Why does Ross have doubts about accepting the grooms as murderers?
Here it is: At the end of Act 2, in Scene 4, there is this dialogue:
Is't known who did this more than bloody deed?
Those that Macbeth hath slain.
Alas, the day!
What good could they pretend?
They were suborn'd:
Malcolm and Donalbain, the King's two sons,
Are stol'n away and fled, which puts upon them
Suspicion of the deed.
’Gainst nature still!
Thriftless ambition, that wilt ravin up
Thine own life's means! Then ’tis most like
The sovereignty will fall upon Macbeth.
Ross has his doubts because it doesn't make any sense. A murderer has to have a motive, and as he asks, "What good could they pretend?" What in the world could they gain by doing such a thing? (Weirder still, although he doesn't ask it, why would they kill the King and then go back to sleep!?).

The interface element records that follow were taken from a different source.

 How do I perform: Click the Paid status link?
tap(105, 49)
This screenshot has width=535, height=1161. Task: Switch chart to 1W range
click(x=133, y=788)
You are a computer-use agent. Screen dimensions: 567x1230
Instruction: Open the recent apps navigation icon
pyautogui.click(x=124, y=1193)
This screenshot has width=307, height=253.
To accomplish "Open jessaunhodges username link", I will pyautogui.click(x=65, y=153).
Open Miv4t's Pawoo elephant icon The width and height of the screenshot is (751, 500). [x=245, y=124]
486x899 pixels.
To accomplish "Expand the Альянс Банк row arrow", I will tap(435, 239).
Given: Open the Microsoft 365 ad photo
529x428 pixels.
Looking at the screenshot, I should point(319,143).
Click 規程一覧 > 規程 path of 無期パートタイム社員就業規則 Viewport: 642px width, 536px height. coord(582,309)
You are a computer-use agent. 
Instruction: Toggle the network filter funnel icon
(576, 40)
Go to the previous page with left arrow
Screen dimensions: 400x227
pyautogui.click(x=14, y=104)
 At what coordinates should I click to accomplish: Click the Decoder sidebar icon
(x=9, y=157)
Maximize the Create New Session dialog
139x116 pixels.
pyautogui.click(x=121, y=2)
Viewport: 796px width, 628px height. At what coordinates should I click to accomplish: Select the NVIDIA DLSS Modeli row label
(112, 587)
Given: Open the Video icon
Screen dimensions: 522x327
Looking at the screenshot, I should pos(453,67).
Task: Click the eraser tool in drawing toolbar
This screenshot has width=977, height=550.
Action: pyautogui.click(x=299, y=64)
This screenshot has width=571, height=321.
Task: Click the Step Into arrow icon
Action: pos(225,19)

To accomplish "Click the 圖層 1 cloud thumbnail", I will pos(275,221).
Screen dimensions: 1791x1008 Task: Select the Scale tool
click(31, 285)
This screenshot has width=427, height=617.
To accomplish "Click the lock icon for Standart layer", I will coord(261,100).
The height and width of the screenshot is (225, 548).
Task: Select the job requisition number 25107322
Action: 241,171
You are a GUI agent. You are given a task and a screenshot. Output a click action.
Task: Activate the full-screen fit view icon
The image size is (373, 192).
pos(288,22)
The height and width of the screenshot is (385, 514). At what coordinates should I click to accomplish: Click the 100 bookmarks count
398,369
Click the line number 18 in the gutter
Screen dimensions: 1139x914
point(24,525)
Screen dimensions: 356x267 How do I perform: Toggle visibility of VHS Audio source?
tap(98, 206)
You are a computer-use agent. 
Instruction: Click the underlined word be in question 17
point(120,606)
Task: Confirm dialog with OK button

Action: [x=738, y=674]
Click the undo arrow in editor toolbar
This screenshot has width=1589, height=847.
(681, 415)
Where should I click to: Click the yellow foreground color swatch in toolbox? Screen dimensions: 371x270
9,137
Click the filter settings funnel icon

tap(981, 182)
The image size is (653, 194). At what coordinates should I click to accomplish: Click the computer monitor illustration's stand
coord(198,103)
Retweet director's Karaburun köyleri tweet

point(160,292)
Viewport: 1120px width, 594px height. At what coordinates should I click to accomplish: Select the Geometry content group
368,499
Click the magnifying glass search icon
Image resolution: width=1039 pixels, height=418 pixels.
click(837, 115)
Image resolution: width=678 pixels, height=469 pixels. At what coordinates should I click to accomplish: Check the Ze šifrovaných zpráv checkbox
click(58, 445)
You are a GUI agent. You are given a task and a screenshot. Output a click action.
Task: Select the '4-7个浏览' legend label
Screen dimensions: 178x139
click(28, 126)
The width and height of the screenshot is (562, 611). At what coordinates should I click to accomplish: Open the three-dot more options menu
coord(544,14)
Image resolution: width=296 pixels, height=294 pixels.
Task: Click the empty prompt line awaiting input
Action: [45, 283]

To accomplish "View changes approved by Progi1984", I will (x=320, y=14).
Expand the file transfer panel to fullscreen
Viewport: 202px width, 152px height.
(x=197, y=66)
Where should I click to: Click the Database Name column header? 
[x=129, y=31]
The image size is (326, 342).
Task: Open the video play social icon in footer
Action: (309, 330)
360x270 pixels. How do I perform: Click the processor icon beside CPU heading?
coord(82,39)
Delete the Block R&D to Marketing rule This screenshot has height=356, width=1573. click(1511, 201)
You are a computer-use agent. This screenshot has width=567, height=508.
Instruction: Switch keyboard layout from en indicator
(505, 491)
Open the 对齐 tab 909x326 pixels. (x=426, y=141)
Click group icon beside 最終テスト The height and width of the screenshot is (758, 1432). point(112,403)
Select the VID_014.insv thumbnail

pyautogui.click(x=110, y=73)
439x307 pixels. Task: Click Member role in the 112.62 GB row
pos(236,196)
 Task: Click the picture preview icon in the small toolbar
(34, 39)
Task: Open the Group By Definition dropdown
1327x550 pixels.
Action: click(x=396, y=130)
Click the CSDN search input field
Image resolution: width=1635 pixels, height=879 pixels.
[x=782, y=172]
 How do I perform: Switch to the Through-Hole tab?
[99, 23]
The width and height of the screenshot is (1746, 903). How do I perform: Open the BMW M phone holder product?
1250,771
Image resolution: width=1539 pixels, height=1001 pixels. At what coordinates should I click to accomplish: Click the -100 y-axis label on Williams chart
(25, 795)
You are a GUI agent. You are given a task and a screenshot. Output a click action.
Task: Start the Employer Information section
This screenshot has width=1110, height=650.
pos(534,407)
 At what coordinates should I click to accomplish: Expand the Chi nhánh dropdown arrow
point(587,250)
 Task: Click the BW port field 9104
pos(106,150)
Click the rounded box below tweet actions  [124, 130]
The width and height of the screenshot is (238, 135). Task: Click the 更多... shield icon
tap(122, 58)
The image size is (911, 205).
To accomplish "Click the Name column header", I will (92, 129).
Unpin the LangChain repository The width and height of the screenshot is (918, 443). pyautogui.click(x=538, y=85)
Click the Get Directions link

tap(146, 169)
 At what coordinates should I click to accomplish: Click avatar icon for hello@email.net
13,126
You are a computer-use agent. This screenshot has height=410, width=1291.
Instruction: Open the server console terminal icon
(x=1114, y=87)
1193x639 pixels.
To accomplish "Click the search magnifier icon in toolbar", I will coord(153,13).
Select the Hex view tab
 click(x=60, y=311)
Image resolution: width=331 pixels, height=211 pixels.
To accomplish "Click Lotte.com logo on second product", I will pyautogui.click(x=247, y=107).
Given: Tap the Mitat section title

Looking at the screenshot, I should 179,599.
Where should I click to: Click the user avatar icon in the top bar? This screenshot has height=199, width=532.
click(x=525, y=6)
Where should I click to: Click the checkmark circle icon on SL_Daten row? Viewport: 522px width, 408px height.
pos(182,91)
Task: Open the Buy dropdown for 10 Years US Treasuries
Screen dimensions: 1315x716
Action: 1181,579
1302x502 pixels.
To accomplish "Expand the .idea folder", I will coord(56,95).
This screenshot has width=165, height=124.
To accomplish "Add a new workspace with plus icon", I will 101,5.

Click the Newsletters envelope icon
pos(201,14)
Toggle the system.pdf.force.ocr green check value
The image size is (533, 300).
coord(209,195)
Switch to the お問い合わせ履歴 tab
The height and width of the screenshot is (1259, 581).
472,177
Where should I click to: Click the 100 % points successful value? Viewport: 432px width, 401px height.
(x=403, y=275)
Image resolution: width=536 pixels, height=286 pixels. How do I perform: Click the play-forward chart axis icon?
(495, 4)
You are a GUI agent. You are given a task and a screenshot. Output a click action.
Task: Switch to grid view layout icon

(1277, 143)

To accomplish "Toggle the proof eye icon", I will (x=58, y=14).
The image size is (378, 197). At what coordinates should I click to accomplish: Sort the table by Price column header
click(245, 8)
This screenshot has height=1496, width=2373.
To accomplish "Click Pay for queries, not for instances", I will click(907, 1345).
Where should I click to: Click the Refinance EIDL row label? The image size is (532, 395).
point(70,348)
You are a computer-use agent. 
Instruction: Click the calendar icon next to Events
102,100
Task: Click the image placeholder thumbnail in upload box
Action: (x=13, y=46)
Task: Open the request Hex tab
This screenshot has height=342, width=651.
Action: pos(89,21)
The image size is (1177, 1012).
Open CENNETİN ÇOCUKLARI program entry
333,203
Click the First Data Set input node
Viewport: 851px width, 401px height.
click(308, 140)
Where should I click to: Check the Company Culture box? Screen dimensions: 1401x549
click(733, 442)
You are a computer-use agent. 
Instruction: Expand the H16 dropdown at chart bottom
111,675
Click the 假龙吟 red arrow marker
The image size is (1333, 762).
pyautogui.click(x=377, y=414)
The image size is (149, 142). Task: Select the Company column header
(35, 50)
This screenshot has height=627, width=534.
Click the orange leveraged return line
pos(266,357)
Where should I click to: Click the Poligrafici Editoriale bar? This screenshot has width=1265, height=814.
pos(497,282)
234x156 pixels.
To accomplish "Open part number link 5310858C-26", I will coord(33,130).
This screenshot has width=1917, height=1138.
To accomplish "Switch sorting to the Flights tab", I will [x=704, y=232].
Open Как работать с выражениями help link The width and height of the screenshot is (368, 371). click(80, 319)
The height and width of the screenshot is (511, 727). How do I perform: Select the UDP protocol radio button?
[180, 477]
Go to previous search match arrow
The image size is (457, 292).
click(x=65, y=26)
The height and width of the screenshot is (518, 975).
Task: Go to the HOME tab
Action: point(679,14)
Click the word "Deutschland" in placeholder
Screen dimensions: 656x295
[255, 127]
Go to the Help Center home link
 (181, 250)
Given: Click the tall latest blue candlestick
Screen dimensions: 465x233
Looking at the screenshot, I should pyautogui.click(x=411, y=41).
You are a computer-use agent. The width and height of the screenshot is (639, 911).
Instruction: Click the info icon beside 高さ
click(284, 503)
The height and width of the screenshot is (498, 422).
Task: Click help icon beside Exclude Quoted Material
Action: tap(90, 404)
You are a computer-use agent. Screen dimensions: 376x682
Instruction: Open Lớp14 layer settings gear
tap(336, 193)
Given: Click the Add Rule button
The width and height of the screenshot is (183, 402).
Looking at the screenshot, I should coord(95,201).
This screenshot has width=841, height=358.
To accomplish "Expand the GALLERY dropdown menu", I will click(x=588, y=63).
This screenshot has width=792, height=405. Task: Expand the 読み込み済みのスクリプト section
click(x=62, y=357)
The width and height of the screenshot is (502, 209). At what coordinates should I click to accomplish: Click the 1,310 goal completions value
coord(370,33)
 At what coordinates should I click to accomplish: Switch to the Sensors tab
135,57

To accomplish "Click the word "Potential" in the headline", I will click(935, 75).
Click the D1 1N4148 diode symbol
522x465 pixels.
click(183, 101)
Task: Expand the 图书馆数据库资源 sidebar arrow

The answer, from Macduff, is that they were secretly ordered to do the killing by the King's sons Malcolm and Donaldbain. That explanation, too, makes no sense to Ross, for their father was loved by them and was all they had.
Leave it to the Macbeths to come up with a plan that nobody in his right mind would believe.
In Act. II sc.4 Ross is surprised to learn from Macduff that it was the grooms who had killed King Duncan. Ross doubts whether the grooms would have killed King Duncan because Macbeth has himself killed these servants.
Alas, the day!What good could they pretend?
Ross suggests that the grooms seem to have no purpose or motive for killing their king and that they stand to gain nothing by it. Although Ross does not state it explicitly, he suspects that Macbeth has actually destroyed vital evidence by killing the grooms.
Macduff clarifies that the two servants had only been hired by the sons of Duncan, Malcolm and Donalbain who are the prime suspects, to commit the murder and that the sons have now fled the country. Ross once again remarks that this theory also does not hold water because why should the sons kill the goose that lays the golden egg:
'Gainst nature still! Thriftless ambition, that will raven up Thine own lives' means!
He seems to imply that Malcolm and Donalbain have always been faithful and loyal sons and that they wouldn't commit such a heinous deed.